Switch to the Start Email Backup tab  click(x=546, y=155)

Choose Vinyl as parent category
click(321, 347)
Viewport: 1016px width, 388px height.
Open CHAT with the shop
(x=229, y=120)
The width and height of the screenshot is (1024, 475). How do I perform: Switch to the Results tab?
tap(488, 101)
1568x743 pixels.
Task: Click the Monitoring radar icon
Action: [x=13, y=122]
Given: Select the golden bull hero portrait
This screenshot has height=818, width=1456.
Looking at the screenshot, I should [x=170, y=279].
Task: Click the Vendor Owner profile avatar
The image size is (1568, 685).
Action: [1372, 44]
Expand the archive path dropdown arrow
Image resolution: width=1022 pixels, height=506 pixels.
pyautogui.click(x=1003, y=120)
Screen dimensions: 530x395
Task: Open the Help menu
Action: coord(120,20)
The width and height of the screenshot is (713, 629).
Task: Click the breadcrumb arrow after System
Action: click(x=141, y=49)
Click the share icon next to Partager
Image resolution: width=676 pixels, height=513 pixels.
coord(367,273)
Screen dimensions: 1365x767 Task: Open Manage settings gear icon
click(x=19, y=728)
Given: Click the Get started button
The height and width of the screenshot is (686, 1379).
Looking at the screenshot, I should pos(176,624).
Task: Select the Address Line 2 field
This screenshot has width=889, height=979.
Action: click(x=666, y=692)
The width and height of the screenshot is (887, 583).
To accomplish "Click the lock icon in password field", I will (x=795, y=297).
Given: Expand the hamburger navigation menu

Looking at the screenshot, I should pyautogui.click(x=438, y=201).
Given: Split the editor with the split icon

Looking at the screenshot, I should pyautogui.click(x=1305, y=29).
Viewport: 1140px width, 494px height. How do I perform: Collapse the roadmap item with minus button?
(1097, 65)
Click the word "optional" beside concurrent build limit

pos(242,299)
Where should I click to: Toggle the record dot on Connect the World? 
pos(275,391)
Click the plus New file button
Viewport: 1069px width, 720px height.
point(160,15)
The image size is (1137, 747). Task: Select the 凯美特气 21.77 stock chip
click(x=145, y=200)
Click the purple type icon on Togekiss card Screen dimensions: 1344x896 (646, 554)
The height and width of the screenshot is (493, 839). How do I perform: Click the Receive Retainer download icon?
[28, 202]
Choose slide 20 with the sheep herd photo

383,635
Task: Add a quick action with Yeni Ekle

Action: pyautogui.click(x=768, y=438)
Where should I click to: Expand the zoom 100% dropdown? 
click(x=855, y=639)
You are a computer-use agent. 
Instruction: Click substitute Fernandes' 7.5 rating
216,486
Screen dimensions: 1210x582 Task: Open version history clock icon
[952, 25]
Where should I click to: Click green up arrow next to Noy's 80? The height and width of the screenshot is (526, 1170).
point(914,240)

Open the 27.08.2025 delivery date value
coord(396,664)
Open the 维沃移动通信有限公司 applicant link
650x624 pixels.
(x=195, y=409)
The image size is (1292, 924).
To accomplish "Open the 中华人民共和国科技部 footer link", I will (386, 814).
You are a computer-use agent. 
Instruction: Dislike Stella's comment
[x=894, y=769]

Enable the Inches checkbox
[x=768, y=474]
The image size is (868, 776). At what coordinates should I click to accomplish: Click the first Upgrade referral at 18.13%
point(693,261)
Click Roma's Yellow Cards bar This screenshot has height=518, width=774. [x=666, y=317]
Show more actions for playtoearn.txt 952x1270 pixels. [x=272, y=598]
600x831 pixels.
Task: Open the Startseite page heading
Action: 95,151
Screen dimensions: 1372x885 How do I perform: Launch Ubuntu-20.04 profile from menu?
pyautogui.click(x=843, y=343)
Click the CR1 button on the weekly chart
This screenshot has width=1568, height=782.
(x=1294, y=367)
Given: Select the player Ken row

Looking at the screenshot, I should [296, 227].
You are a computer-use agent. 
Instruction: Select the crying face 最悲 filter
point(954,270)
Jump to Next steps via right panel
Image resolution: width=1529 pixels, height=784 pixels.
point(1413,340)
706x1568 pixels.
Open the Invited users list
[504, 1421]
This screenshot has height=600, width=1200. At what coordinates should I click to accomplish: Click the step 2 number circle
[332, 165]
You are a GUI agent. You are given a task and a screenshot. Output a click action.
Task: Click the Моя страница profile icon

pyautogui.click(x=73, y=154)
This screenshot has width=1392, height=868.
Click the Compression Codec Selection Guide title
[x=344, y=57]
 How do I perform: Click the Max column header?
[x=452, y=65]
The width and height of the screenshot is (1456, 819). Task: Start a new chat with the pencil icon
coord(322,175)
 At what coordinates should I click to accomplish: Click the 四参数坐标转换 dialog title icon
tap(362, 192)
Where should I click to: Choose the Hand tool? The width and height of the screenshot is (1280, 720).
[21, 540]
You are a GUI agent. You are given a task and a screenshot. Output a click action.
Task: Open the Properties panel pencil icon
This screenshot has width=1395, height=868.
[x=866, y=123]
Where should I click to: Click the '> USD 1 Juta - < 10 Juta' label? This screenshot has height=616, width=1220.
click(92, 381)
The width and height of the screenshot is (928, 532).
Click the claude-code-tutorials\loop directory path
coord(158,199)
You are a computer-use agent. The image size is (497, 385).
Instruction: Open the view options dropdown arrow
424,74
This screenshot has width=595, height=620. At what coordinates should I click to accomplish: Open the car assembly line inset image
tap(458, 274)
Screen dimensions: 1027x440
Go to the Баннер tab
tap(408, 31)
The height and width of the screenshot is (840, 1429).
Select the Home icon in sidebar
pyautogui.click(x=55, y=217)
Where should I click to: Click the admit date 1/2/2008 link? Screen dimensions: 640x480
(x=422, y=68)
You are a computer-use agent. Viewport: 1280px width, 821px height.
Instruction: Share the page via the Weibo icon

━━━━━━━━━━━━━━━━━━━━━━━━━━━━━━

WORK ITEM » What you return must match the data word for word.

ANSWER BOX »
Switch to the Start Email Backup tab  click(x=546, y=155)

Choose Vinyl as parent category
click(321, 347)
Viewport: 1016px width, 388px height.
Open CHAT with the shop
(x=229, y=120)
The width and height of the screenshot is (1024, 475). How do I perform: Switch to the Results tab?
tap(488, 101)
1568x743 pixels.
Task: Click the Monitoring radar icon
Action: [x=13, y=122]
Given: Select the golden bull hero portrait
This screenshot has height=818, width=1456.
Looking at the screenshot, I should [x=170, y=279].
Task: Click the Vendor Owner profile avatar
The image size is (1568, 685).
Action: [1372, 44]
Expand the archive path dropdown arrow
Image resolution: width=1022 pixels, height=506 pixels.
pyautogui.click(x=1003, y=120)
Screen dimensions: 530x395
Task: Open the Help menu
Action: coord(120,20)
The width and height of the screenshot is (713, 629).
Task: Click the breadcrumb arrow after System
Action: click(x=141, y=49)
Click the share icon next to Partager
Image resolution: width=676 pixels, height=513 pixels.
coord(367,273)
Screen dimensions: 1365x767 Task: Open Manage settings gear icon
click(x=19, y=728)
Given: Click the Get started button
The height and width of the screenshot is (686, 1379).
Looking at the screenshot, I should pos(176,624).
Task: Select the Address Line 2 field
This screenshot has width=889, height=979.
Action: click(x=666, y=692)
The width and height of the screenshot is (887, 583).
To accomplish "Click the lock icon in password field", I will (x=795, y=297).
Given: Expand the hamburger navigation menu

Looking at the screenshot, I should pyautogui.click(x=438, y=201).
Given: Split the editor with the split icon

Looking at the screenshot, I should pyautogui.click(x=1305, y=29).
Viewport: 1140px width, 494px height. How do I perform: Collapse the roadmap item with minus button?
(1097, 65)
Click the word "optional" beside concurrent build limit

pos(242,299)
Where should I click to: Toggle the record dot on Connect the World? 
pos(275,391)
Click the plus New file button
Viewport: 1069px width, 720px height.
point(160,15)
The image size is (1137, 747). Task: Select the 凯美特气 21.77 stock chip
click(x=145, y=200)
Click the purple type icon on Togekiss card Screen dimensions: 1344x896 (646, 554)
The height and width of the screenshot is (493, 839). How do I perform: Click the Receive Retainer download icon?
[28, 202]
Choose slide 20 with the sheep herd photo

383,635
Task: Add a quick action with Yeni Ekle

Action: pyautogui.click(x=768, y=438)
Where should I click to: Expand the zoom 100% dropdown? 
click(x=855, y=639)
You are a computer-use agent. 
Instruction: Click substitute Fernandes' 7.5 rating
216,486
Screen dimensions: 1210x582 Task: Open version history clock icon
[952, 25]
Where should I click to: Click green up arrow next to Noy's 80? The height and width of the screenshot is (526, 1170).
point(914,240)

Open the 27.08.2025 delivery date value
coord(396,664)
Open the 维沃移动通信有限公司 applicant link
650x624 pixels.
(x=195, y=409)
The image size is (1292, 924).
To accomplish "Open the 中华人民共和国科技部 footer link", I will (386, 814).
You are a computer-use agent. 
Instruction: Dislike Stella's comment
[x=894, y=769]

Enable the Inches checkbox
[x=768, y=474]
The image size is (868, 776). At what coordinates should I click to accomplish: Click the first Upgrade referral at 18.13%
point(693,261)
Click Roma's Yellow Cards bar This screenshot has height=518, width=774. [x=666, y=317]
Show more actions for playtoearn.txt 952x1270 pixels. [x=272, y=598]
600x831 pixels.
Task: Open the Startseite page heading
Action: 95,151
Screen dimensions: 1372x885 How do I perform: Launch Ubuntu-20.04 profile from menu?
pyautogui.click(x=843, y=343)
Click the CR1 button on the weekly chart
This screenshot has width=1568, height=782.
(x=1294, y=367)
Given: Select the player Ken row

Looking at the screenshot, I should [296, 227].
You are a computer-use agent. 
Instruction: Select the crying face 最悲 filter
point(954,270)
Jump to Next steps via right panel
Image resolution: width=1529 pixels, height=784 pixels.
point(1413,340)
706x1568 pixels.
Open the Invited users list
[504, 1421]
This screenshot has height=600, width=1200. At what coordinates should I click to accomplish: Click the step 2 number circle
[332, 165]
You are a GUI agent. You are given a task and a screenshot. Output a click action.
Task: Click the Моя страница profile icon

pyautogui.click(x=73, y=154)
This screenshot has width=1392, height=868.
Click the Compression Codec Selection Guide title
[x=344, y=57]
 How do I perform: Click the Max column header?
[x=452, y=65]
The width and height of the screenshot is (1456, 819). Task: Start a new chat with the pencil icon
coord(322,175)
 At what coordinates should I click to accomplish: Click the 四参数坐标转换 dialog title icon
tap(362, 192)
Where should I click to: Choose the Hand tool? The width and height of the screenshot is (1280, 720).
[21, 540]
You are a GUI agent. You are given a task and a screenshot. Output a click action.
Task: Open the Properties panel pencil icon
This screenshot has width=1395, height=868.
[x=866, y=123]
Where should I click to: Click the '> USD 1 Juta - < 10 Juta' label? This screenshot has height=616, width=1220.
click(92, 381)
The width and height of the screenshot is (928, 532).
Click the claude-code-tutorials\loop directory path
coord(158,199)
You are a computer-use agent. The image size is (497, 385).
Instruction: Open the view options dropdown arrow
424,74
This screenshot has width=595, height=620. At what coordinates should I click to accomplish: Open the car assembly line inset image
tap(458, 274)
Screen dimensions: 1027x440
Go to the Баннер tab
tap(408, 31)
The height and width of the screenshot is (840, 1429).
Select the Home icon in sidebar
pyautogui.click(x=55, y=217)
Where should I click to: Click the admit date 1/2/2008 link? Screen dimensions: 640x480
(x=422, y=68)
You are a computer-use agent. Viewport: 1280px width, 821px height.
Instruction: Share the page via the Weibo icon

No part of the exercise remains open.